_Task to complete_
Count every line in the entries that follow where the word "will" appears, then state only the total.
***** Data to use
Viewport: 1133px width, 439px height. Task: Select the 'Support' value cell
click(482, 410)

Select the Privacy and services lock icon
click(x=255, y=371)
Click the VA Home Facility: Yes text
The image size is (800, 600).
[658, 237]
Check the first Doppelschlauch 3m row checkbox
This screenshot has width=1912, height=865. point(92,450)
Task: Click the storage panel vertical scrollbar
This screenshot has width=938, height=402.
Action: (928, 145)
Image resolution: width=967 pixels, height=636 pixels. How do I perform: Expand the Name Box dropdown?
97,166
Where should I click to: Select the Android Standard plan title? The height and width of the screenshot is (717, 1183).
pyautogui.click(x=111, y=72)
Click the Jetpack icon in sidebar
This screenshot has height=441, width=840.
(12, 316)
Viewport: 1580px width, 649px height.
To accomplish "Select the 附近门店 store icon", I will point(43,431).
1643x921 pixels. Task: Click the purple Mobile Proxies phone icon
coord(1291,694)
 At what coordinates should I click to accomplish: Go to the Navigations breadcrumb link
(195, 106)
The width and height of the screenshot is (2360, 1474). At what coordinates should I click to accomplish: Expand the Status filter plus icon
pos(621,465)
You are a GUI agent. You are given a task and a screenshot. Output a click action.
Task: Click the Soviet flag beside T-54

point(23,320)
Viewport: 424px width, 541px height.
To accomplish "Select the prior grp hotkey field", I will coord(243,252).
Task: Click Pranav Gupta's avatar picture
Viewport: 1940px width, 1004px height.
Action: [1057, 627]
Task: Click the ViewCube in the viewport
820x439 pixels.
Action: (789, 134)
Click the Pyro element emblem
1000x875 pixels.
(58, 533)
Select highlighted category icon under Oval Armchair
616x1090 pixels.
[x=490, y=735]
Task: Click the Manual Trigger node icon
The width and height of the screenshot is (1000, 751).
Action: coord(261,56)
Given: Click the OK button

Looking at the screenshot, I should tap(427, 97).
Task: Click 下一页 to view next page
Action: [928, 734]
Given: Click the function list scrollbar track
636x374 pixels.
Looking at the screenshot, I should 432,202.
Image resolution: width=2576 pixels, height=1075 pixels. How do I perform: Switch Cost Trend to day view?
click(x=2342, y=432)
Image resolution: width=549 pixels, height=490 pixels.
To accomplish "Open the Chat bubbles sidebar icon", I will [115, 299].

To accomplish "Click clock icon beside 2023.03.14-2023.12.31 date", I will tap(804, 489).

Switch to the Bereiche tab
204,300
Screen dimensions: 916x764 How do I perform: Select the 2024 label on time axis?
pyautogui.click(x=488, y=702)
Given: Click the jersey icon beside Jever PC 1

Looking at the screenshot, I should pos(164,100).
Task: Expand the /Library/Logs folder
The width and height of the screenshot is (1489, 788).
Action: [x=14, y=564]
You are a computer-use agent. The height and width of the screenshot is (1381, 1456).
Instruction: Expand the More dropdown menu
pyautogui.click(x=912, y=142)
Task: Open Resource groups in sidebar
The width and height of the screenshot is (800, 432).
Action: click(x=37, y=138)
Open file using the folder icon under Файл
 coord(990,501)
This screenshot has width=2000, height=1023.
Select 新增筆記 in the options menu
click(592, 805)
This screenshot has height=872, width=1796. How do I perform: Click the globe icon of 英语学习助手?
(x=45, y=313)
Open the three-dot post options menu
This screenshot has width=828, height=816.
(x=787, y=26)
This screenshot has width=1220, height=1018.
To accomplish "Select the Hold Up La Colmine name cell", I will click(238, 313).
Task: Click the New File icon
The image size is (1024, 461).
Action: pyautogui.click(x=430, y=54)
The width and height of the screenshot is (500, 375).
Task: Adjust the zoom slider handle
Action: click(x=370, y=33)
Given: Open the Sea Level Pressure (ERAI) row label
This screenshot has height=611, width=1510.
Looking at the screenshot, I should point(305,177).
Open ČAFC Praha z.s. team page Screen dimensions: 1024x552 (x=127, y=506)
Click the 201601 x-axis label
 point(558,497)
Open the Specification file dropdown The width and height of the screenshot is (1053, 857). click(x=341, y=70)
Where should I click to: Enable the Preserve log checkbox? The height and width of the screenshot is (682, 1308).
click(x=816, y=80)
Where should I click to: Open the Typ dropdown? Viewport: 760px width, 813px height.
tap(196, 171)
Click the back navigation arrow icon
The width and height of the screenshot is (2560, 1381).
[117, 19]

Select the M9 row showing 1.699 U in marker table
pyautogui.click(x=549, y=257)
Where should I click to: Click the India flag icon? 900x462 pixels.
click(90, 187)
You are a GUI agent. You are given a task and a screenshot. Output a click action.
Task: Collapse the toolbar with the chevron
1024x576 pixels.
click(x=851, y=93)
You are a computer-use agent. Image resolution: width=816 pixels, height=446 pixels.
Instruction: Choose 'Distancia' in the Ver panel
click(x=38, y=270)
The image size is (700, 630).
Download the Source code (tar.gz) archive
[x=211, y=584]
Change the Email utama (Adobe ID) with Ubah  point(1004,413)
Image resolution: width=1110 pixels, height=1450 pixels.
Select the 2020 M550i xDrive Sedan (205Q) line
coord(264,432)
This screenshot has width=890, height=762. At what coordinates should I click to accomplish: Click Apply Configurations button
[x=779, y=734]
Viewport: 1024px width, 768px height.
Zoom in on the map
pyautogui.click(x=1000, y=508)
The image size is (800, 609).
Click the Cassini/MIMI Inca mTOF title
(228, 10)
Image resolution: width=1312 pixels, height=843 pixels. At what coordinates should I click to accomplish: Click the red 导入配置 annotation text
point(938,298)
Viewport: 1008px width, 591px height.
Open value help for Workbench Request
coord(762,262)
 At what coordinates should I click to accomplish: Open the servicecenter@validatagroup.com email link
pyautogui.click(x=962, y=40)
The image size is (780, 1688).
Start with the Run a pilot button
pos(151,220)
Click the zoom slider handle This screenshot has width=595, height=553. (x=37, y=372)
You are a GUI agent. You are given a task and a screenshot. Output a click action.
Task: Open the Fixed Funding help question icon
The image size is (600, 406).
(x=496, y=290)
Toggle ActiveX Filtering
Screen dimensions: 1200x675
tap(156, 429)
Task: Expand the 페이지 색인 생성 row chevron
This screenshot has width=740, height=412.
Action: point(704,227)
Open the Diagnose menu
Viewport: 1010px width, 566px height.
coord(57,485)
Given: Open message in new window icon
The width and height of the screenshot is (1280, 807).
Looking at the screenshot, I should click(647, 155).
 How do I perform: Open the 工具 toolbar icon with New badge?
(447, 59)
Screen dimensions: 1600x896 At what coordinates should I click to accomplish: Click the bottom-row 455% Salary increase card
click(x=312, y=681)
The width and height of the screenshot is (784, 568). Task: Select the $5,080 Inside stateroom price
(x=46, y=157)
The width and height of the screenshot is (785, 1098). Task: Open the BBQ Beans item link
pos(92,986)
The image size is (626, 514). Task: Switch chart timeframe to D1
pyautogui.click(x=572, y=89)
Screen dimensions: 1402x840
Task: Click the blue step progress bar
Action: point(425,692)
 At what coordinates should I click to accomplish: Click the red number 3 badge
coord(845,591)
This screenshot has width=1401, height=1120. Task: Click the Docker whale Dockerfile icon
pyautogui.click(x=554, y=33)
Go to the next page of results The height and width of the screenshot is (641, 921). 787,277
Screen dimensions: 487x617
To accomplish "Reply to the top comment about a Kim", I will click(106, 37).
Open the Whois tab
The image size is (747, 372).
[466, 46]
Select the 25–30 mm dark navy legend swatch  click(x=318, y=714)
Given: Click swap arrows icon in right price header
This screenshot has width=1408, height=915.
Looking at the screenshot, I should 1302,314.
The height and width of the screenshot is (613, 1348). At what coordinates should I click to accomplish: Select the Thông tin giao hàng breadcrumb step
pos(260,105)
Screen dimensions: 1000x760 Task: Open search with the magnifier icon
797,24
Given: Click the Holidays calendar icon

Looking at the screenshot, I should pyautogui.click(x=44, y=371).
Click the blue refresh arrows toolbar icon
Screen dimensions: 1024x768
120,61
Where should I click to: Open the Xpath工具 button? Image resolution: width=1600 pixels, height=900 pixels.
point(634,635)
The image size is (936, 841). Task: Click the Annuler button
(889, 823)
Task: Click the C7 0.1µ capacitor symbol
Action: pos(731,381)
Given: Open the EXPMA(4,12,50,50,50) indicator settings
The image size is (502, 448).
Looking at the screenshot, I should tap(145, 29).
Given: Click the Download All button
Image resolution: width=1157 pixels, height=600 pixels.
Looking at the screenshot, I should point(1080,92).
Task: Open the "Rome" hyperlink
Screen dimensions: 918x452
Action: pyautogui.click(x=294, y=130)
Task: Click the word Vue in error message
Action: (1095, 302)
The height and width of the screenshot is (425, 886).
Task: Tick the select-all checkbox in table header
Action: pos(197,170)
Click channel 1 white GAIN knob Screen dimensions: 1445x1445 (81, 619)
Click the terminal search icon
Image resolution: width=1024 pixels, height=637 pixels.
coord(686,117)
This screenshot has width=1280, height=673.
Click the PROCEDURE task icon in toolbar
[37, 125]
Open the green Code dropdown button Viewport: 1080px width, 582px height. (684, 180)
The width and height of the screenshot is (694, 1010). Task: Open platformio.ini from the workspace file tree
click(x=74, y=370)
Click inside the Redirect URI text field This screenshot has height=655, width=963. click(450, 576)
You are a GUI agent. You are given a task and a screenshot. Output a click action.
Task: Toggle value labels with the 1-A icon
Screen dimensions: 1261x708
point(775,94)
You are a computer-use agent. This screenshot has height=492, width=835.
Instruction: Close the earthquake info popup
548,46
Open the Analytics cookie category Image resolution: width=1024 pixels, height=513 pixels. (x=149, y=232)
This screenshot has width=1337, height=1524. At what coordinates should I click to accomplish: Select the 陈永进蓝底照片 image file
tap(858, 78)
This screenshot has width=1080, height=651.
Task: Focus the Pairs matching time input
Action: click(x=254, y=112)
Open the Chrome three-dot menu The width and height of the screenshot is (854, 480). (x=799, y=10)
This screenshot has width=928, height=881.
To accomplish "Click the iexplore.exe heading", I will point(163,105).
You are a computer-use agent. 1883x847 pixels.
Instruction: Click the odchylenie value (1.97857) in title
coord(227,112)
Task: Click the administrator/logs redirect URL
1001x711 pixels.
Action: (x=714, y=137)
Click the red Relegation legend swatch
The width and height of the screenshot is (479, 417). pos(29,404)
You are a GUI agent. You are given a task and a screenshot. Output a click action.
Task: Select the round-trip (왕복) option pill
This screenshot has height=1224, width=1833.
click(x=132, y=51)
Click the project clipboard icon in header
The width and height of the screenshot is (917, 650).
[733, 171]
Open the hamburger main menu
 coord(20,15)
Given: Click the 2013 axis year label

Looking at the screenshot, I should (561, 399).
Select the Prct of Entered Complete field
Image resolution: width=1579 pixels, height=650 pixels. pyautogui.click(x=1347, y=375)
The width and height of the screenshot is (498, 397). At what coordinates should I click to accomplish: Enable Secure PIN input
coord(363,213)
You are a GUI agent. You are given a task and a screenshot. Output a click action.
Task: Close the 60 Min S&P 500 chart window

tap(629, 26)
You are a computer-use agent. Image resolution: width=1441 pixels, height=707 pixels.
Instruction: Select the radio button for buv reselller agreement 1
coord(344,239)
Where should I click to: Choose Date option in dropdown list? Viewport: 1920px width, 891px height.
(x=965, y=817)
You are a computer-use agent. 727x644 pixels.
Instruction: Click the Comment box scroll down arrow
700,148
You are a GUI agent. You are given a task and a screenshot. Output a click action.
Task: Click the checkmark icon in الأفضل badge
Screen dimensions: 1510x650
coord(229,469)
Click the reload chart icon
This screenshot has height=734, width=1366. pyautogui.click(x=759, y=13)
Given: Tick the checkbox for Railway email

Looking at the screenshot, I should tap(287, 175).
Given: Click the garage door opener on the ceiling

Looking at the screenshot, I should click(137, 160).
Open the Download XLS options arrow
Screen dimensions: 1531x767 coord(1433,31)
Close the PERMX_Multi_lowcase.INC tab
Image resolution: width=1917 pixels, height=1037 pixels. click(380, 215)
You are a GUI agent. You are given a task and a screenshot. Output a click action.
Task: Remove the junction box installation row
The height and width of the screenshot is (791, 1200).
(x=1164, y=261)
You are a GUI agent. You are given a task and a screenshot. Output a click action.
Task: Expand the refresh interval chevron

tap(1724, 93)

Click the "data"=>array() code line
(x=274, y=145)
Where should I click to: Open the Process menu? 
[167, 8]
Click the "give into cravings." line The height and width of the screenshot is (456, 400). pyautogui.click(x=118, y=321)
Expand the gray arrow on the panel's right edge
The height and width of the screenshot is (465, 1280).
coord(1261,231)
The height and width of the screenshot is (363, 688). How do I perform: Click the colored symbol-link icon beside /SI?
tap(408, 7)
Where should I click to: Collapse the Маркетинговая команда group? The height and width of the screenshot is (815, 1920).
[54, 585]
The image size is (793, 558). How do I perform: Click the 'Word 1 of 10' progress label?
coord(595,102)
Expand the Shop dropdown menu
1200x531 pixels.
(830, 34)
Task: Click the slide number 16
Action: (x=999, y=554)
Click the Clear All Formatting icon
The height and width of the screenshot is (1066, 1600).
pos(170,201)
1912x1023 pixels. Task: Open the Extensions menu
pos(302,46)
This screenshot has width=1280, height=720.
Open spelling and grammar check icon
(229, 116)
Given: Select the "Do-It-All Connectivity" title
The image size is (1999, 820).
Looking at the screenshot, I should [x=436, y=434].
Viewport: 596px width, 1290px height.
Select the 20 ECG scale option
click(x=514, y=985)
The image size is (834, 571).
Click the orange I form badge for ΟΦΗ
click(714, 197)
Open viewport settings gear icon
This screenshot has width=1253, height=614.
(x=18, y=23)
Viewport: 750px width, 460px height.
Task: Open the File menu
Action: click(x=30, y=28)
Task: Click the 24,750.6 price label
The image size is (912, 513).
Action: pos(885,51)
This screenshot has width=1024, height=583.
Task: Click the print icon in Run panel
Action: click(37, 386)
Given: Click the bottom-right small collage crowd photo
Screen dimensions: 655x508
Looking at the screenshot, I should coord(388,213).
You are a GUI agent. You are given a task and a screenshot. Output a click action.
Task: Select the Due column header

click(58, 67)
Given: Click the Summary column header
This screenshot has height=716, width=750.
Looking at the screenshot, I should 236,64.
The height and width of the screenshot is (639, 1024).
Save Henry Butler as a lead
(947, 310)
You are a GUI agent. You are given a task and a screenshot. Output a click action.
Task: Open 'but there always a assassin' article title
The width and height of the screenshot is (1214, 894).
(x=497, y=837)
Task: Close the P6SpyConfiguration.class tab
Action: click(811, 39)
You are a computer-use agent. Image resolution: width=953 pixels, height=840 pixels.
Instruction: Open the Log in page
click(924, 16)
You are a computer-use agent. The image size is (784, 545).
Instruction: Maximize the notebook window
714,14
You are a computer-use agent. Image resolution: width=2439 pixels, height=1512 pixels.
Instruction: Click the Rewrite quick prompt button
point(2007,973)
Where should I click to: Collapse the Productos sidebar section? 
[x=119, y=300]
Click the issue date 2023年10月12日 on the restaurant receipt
**********
_Solution_
7